Present every line of the records below as a Markdown table with the columns Row and Line, skipping any blank lines. Leave the pictures out of the answer.

Word and element location records
+++

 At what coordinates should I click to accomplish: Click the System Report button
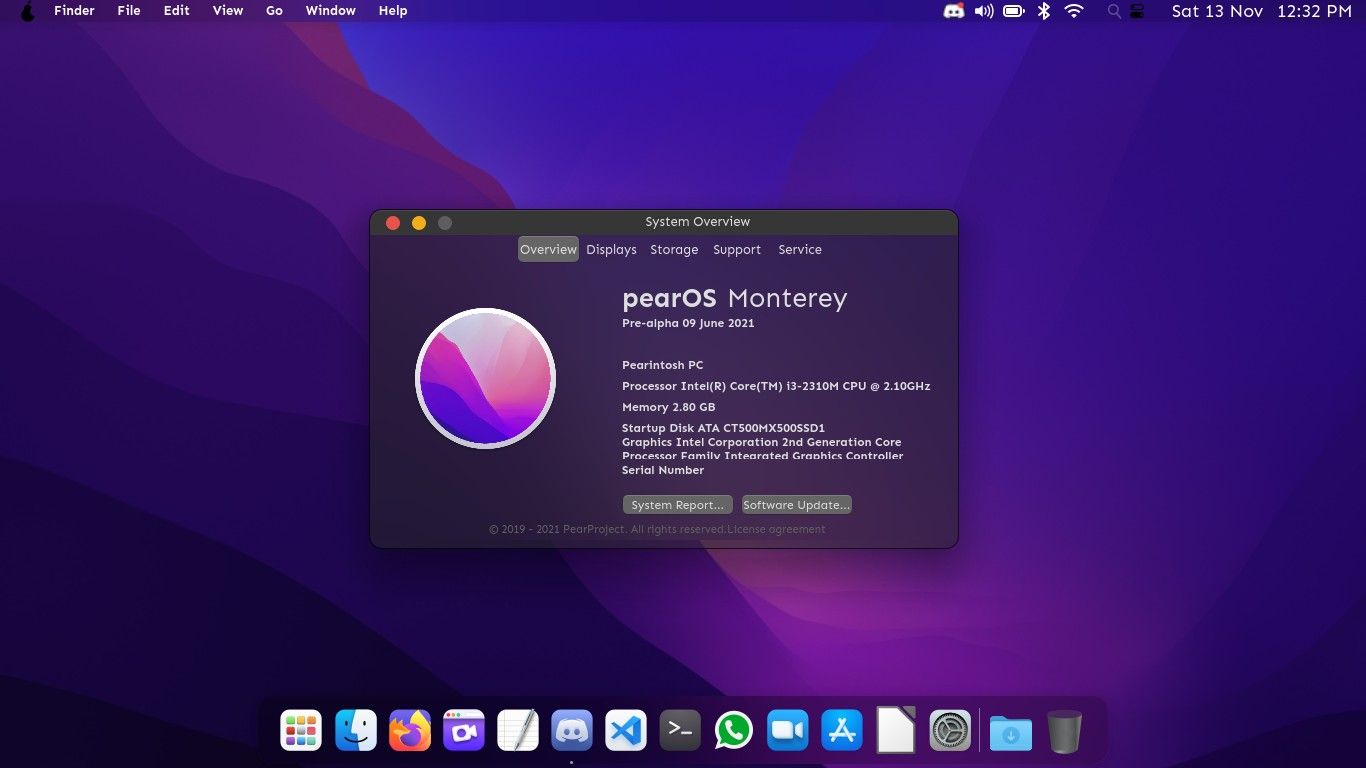click(677, 504)
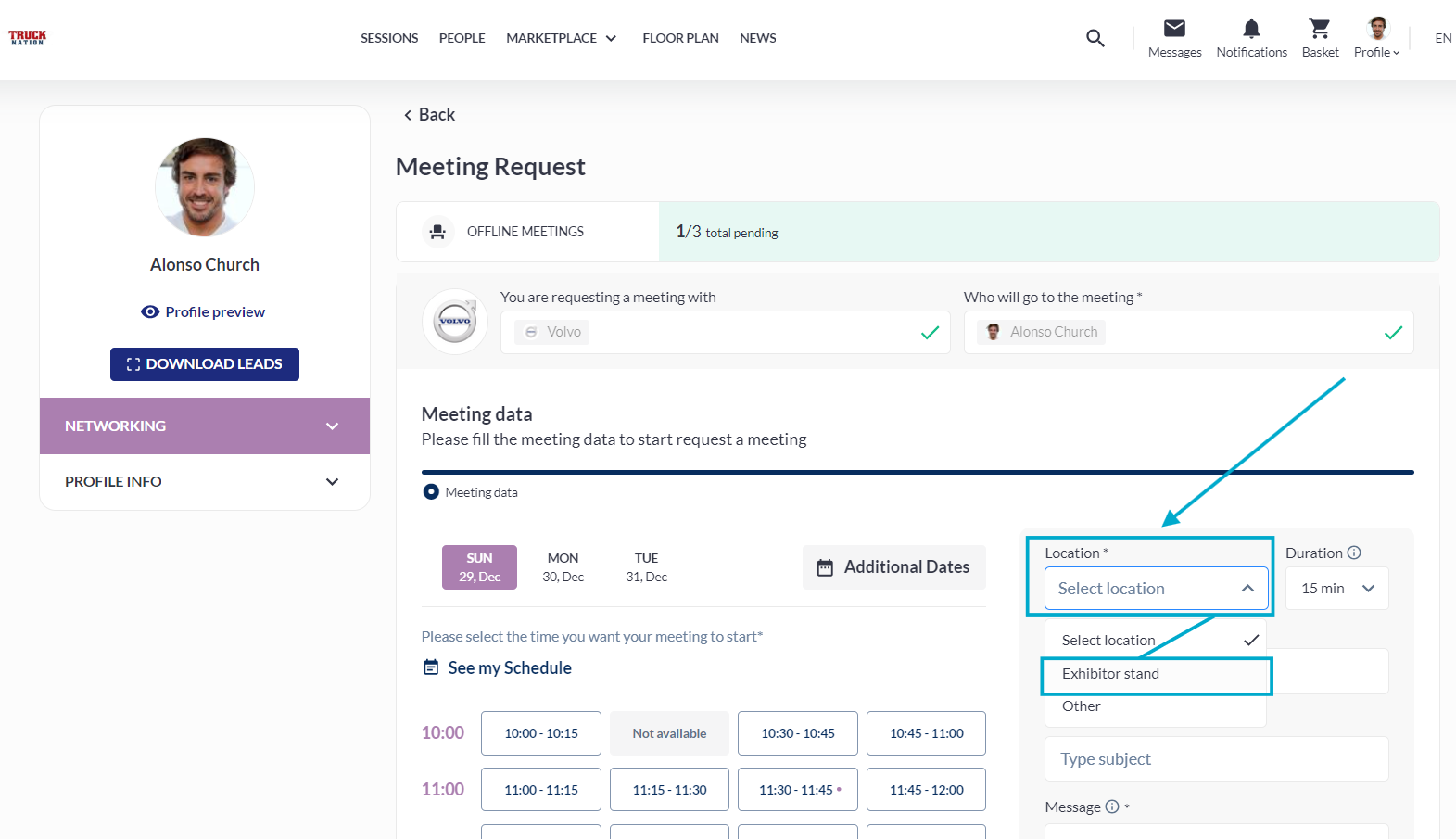
Task: Click the DOWNLOAD LEADS button
Action: (204, 364)
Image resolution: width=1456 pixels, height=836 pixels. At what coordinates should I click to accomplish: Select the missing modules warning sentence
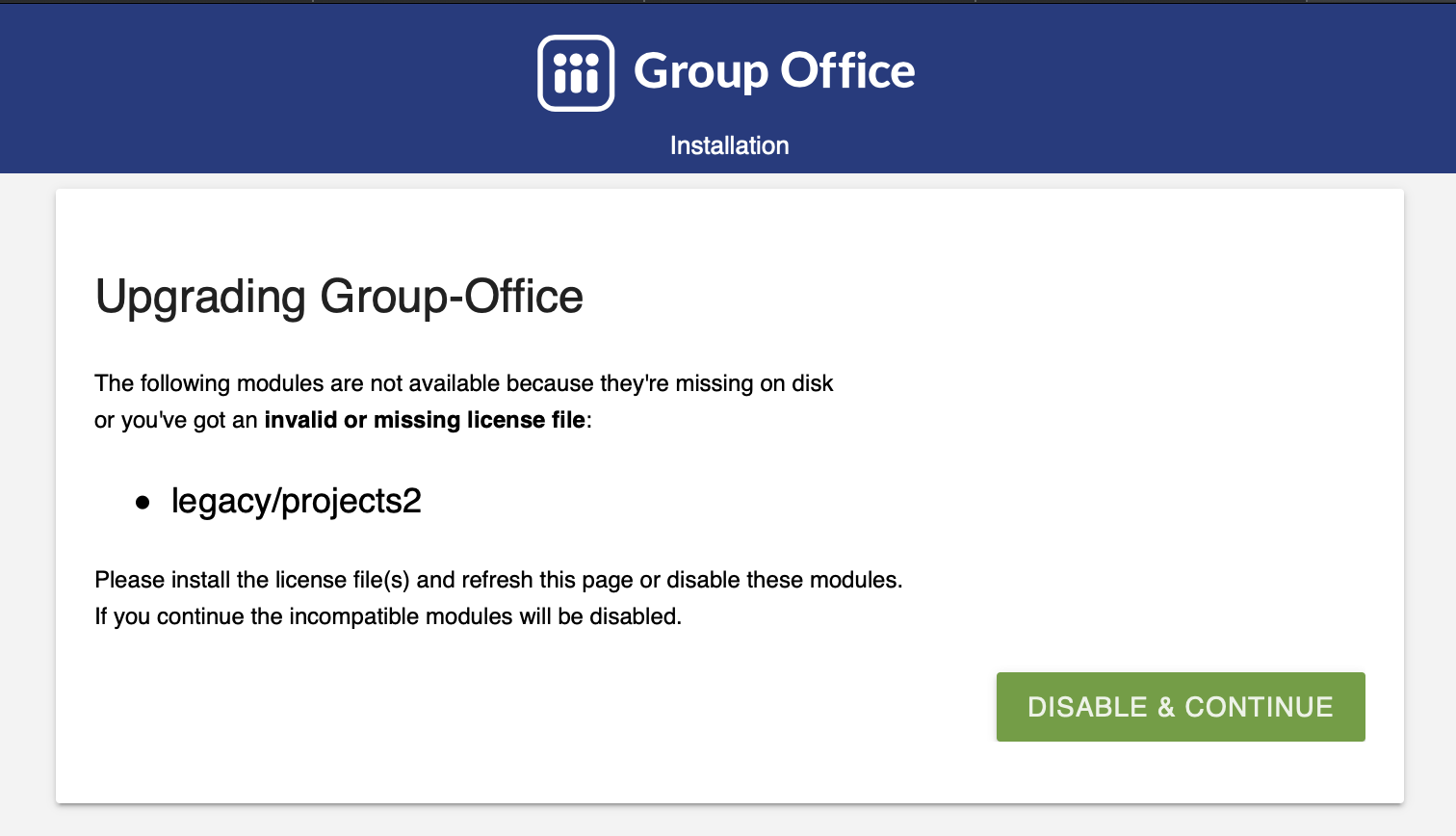463,383
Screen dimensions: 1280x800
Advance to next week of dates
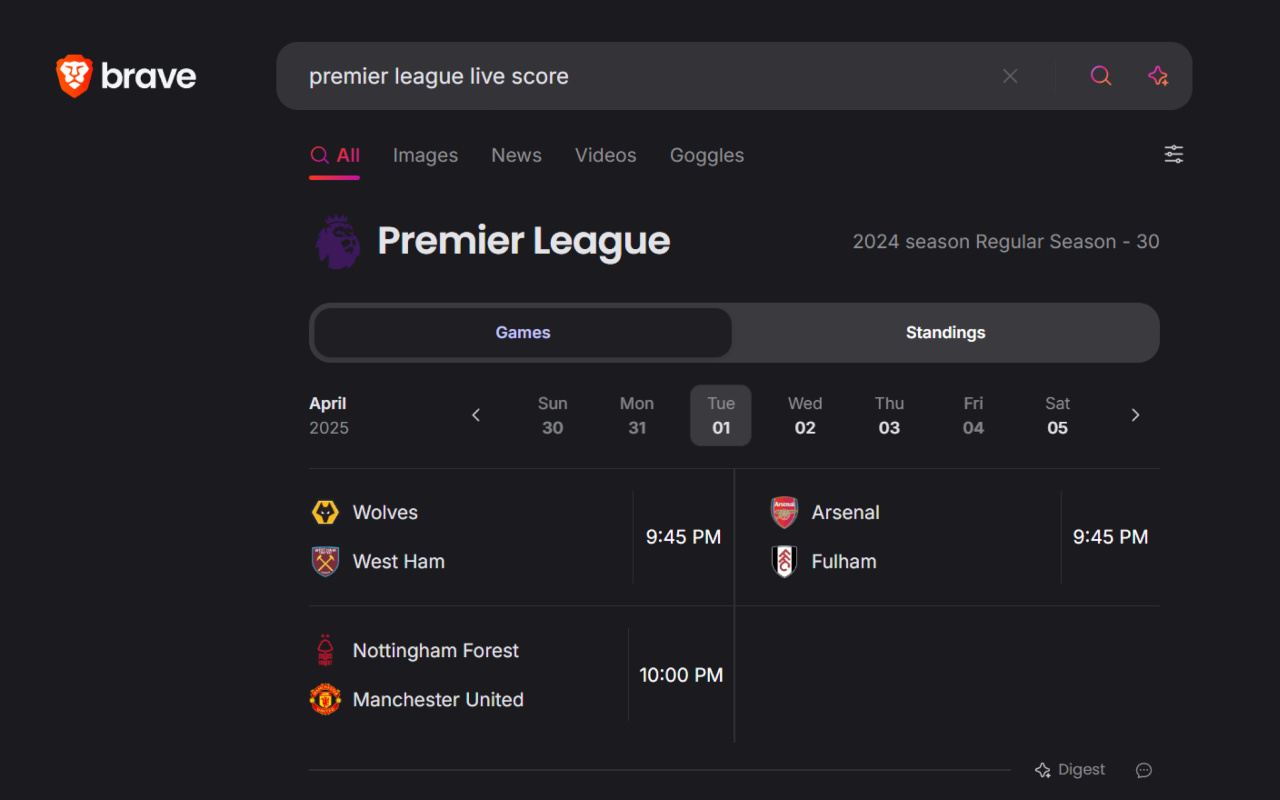click(1135, 415)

+++

**Solution:**
| Row | Line |
|---|---|
| 1 |  At what coordinates should I click to accomplish: Click the System Report button |
| 2 | click(677, 504) |
| 3 | Task: Click the DOWNLOAD LEADS button |
| 4 | Action: (204, 364) |
| 5 | Image resolution: width=1456 pixels, height=836 pixels. At what coordinates should I click to accomplish: Select the missing modules warning sentence |
| 6 | 463,383 |
| 7 | Screen dimensions: 1280x800 |
| 8 | Advance to next week of dates |
| 9 | click(1135, 415) |